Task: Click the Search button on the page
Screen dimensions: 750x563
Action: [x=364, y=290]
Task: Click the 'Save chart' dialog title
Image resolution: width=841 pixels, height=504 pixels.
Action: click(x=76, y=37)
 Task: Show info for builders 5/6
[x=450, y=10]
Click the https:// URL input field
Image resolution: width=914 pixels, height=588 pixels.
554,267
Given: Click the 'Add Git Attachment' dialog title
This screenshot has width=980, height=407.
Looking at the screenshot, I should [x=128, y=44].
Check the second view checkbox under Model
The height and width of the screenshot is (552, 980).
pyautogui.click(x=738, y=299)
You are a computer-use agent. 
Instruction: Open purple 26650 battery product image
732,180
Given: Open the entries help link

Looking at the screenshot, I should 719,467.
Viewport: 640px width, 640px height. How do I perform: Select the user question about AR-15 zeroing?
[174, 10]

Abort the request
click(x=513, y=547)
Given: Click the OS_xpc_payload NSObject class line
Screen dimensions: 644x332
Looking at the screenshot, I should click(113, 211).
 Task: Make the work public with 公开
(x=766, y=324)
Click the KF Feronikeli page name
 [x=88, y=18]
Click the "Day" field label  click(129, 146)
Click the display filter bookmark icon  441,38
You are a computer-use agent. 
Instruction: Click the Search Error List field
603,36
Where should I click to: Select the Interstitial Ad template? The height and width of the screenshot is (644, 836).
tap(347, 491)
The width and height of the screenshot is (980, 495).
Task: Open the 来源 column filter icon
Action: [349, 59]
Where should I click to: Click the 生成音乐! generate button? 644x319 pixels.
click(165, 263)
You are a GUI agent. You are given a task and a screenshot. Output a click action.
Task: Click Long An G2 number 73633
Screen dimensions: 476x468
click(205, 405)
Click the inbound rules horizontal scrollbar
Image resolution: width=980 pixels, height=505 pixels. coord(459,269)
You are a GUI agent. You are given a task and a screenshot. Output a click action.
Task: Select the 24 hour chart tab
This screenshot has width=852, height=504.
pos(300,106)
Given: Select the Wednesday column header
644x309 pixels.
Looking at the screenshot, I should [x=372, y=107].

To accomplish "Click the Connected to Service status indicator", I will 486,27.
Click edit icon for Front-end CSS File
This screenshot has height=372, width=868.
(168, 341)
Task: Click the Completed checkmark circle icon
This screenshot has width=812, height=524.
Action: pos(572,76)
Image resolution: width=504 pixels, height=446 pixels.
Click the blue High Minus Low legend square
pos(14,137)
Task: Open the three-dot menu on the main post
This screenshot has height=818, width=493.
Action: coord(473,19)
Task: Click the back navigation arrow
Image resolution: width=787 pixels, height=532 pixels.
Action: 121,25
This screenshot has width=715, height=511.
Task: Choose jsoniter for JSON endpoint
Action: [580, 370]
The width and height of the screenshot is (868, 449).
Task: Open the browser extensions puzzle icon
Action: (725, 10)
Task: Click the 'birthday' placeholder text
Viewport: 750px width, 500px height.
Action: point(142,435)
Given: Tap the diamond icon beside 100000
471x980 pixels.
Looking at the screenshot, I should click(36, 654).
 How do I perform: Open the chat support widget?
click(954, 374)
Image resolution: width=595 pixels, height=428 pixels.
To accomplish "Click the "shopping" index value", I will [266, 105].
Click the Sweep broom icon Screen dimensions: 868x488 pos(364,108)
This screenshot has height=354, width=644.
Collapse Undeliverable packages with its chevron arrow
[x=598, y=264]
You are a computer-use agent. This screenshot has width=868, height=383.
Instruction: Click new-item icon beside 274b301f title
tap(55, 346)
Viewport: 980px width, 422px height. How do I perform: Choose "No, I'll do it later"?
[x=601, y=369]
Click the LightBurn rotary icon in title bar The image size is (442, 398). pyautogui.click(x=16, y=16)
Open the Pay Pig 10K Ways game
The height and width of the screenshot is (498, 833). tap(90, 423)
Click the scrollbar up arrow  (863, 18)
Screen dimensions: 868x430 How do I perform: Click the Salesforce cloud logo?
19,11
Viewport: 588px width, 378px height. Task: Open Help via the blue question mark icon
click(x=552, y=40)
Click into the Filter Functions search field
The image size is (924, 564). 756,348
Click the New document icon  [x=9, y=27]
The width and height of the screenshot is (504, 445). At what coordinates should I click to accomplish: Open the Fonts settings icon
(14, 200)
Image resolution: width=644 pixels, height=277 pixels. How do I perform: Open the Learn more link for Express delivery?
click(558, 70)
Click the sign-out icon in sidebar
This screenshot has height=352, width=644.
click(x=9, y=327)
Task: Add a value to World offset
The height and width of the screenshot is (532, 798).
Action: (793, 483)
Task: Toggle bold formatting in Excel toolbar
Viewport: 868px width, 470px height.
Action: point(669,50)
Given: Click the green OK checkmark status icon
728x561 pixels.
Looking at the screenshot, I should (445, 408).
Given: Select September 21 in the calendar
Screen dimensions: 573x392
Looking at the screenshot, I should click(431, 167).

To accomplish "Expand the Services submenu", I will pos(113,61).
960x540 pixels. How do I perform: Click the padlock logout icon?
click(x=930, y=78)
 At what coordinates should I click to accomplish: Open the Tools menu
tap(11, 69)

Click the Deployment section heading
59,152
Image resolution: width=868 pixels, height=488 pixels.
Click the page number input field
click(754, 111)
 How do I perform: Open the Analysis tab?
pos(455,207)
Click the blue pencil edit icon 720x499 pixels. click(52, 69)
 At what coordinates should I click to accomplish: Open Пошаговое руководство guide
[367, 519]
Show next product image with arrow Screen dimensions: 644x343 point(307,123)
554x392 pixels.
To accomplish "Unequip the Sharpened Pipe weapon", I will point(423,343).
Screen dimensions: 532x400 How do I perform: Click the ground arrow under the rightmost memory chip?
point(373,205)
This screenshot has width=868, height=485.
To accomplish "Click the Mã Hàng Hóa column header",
————————
Please copy each line of the records above in which the word "checkmark" can be found.

Task: Click the Completed checkmark circle icon
Given: Click the green OK checkmark status icon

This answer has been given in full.